Exercise prompt: Without changing anything, copy out each entry.

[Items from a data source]

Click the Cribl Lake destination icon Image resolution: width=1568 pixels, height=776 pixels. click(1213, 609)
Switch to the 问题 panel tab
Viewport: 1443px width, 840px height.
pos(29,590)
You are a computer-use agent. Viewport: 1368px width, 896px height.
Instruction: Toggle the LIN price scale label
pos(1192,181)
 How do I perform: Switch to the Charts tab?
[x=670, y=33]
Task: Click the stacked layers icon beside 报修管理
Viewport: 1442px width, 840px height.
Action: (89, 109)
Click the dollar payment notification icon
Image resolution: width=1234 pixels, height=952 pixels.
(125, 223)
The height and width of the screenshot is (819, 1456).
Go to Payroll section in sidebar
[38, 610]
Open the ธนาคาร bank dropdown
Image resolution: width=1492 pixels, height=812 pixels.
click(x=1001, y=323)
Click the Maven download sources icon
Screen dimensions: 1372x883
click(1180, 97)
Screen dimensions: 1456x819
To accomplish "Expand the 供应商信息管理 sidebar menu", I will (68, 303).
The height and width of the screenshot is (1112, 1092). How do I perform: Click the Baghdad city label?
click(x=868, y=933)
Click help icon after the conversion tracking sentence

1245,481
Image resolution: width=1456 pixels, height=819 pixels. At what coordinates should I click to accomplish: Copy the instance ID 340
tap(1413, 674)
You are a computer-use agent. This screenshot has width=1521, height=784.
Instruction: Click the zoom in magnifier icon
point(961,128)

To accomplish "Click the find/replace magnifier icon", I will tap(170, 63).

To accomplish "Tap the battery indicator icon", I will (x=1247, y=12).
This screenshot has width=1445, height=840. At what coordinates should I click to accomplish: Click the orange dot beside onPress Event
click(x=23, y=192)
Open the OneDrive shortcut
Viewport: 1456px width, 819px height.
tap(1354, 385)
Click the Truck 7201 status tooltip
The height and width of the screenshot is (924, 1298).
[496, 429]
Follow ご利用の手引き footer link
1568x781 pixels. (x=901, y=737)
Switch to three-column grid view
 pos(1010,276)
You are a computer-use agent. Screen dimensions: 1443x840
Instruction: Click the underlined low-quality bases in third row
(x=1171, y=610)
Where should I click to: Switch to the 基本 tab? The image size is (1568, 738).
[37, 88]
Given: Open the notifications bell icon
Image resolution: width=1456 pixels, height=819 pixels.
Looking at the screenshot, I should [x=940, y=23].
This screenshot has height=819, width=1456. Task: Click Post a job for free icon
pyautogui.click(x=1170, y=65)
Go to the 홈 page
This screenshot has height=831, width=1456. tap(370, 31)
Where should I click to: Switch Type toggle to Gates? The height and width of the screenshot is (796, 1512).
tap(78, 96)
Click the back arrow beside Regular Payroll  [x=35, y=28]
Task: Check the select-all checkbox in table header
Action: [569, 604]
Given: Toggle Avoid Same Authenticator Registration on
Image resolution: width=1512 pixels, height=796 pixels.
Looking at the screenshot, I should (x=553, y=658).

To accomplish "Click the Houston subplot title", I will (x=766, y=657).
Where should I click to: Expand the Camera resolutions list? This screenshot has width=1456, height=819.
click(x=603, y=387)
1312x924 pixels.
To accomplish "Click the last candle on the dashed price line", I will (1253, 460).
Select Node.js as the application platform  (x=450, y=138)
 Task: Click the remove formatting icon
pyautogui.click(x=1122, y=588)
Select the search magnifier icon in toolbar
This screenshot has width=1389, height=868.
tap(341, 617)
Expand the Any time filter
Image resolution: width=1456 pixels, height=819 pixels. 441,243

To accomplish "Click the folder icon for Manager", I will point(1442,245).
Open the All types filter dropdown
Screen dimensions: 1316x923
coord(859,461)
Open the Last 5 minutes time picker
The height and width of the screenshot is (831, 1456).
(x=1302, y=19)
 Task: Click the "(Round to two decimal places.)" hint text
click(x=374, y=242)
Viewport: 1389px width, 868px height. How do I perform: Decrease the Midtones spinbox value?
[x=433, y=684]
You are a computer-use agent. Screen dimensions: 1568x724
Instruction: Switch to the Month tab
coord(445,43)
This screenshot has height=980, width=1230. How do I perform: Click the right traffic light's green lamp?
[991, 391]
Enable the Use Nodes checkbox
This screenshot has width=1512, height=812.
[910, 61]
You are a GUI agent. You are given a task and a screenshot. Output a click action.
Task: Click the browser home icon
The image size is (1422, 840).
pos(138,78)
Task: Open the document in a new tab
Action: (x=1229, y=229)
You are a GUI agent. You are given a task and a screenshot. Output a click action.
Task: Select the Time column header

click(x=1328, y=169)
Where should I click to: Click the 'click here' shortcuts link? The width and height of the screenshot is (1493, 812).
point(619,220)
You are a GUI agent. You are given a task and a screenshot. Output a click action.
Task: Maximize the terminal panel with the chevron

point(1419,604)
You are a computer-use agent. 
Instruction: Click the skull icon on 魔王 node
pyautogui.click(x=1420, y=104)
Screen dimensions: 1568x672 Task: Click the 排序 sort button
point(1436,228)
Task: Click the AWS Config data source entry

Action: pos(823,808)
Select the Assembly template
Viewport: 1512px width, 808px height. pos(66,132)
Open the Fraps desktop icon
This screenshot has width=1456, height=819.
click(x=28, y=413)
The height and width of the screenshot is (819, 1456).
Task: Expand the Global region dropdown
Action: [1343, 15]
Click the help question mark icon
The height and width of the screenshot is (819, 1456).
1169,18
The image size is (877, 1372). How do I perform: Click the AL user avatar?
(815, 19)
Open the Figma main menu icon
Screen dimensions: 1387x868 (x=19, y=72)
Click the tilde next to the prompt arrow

Answer section:
Click the Cribl Lake destination icon Image resolution: width=1568 pixels, height=776 pixels. click(1213, 609)
Switch to the 问题 panel tab
Viewport: 1443px width, 840px height.
pos(29,590)
You are a computer-use agent. Viewport: 1368px width, 896px height.
Instruction: Toggle the LIN price scale label
pos(1192,181)
 How do I perform: Switch to the Charts tab?
[x=670, y=33]
Task: Click the stacked layers icon beside 报修管理
Viewport: 1442px width, 840px height.
Action: (89, 109)
Click the dollar payment notification icon
Image resolution: width=1234 pixels, height=952 pixels.
(125, 223)
The height and width of the screenshot is (819, 1456).
Go to Payroll section in sidebar
[38, 610]
Open the ธนาคาร bank dropdown
Image resolution: width=1492 pixels, height=812 pixels.
click(x=1001, y=323)
Click the Maven download sources icon
Screen dimensions: 1372x883
click(1180, 97)
Screen dimensions: 1456x819
To accomplish "Expand the 供应商信息管理 sidebar menu", I will (68, 303).
The height and width of the screenshot is (1112, 1092). How do I perform: Click the Baghdad city label?
click(x=868, y=933)
Click help icon after the conversion tracking sentence

1245,481
Image resolution: width=1456 pixels, height=819 pixels. At what coordinates should I click to accomplish: Copy the instance ID 340
tap(1413, 674)
You are a computer-use agent. This screenshot has width=1521, height=784.
Instruction: Click the zoom in magnifier icon
point(961,128)

To accomplish "Click the find/replace magnifier icon", I will tap(170, 63).

To accomplish "Tap the battery indicator icon", I will (x=1247, y=12).
This screenshot has width=1445, height=840. At what coordinates should I click to accomplish: Click the orange dot beside onPress Event
click(x=23, y=192)
Open the OneDrive shortcut
Viewport: 1456px width, 819px height.
tap(1354, 385)
Click the Truck 7201 status tooltip
The height and width of the screenshot is (924, 1298).
[496, 429]
Follow ご利用の手引き footer link
1568x781 pixels. (x=901, y=737)
Switch to three-column grid view
 pos(1010,276)
You are a computer-use agent. Screen dimensions: 1443x840
Instruction: Click the underlined low-quality bases in third row
(x=1171, y=610)
Where should I click to: Switch to the 基本 tab? The image size is (1568, 738).
[37, 88]
Given: Open the notifications bell icon
Image resolution: width=1456 pixels, height=819 pixels.
Looking at the screenshot, I should [x=940, y=23].
This screenshot has height=819, width=1456. Task: Click Post a job for free icon
pyautogui.click(x=1170, y=65)
Go to the 홈 page
This screenshot has height=831, width=1456. tap(370, 31)
Where should I click to: Switch Type toggle to Gates? The height and width of the screenshot is (796, 1512).
tap(78, 96)
Click the back arrow beside Regular Payroll  [x=35, y=28]
Task: Check the select-all checkbox in table header
Action: [569, 604]
Given: Toggle Avoid Same Authenticator Registration on
Image resolution: width=1512 pixels, height=796 pixels.
Looking at the screenshot, I should (x=553, y=658).

To accomplish "Click the Houston subplot title", I will (x=766, y=657).
Where should I click to: Expand the Camera resolutions list? This screenshot has width=1456, height=819.
click(x=603, y=387)
1312x924 pixels.
To accomplish "Click the last candle on the dashed price line", I will (1253, 460).
Select Node.js as the application platform  (x=450, y=138)
 Task: Click the remove formatting icon
pyautogui.click(x=1122, y=588)
Select the search magnifier icon in toolbar
This screenshot has width=1389, height=868.
tap(341, 617)
Expand the Any time filter
Image resolution: width=1456 pixels, height=819 pixels. 441,243

To accomplish "Click the folder icon for Manager", I will point(1442,245).
Open the All types filter dropdown
Screen dimensions: 1316x923
coord(859,461)
Open the Last 5 minutes time picker
The height and width of the screenshot is (831, 1456).
(x=1302, y=19)
 Task: Click the "(Round to two decimal places.)" hint text
click(x=374, y=242)
Viewport: 1389px width, 868px height. How do I perform: Decrease the Midtones spinbox value?
[x=433, y=684]
You are a computer-use agent. Screen dimensions: 1568x724
Instruction: Switch to the Month tab
coord(445,43)
This screenshot has height=980, width=1230. How do I perform: Click the right traffic light's green lamp?
[991, 391]
Enable the Use Nodes checkbox
This screenshot has width=1512, height=812.
[910, 61]
You are a GUI agent. You are given a task and a screenshot. Output a click action.
Task: Click the browser home icon
The image size is (1422, 840).
pos(138,78)
Task: Open the document in a new tab
Action: (x=1229, y=229)
You are a GUI agent. You are given a task and a screenshot. Output a click action.
Task: Select the Time column header

click(x=1328, y=169)
Where should I click to: Click the 'click here' shortcuts link? The width and height of the screenshot is (1493, 812).
point(619,220)
You are a GUI agent. You are given a task and a screenshot. Output a click action.
Task: Maximize the terminal panel with the chevron

point(1419,604)
You are a computer-use agent. 
Instruction: Click the skull icon on 魔王 node
pyautogui.click(x=1420, y=104)
Screen dimensions: 1568x672 Task: Click the 排序 sort button
point(1436,228)
Task: Click the AWS Config data source entry

Action: pos(823,808)
Select the Assembly template
Viewport: 1512px width, 808px height. pos(66,132)
Open the Fraps desktop icon
This screenshot has width=1456, height=819.
click(x=28, y=413)
The height and width of the screenshot is (819, 1456).
Task: Expand the Global region dropdown
Action: [1343, 15]
Click the help question mark icon
The height and width of the screenshot is (819, 1456).
1169,18
The image size is (877, 1372). How do I perform: Click the AL user avatar?
(815, 19)
Open the Figma main menu icon
Screen dimensions: 1387x868 (x=19, y=72)
Click the tilde next to the prompt arrow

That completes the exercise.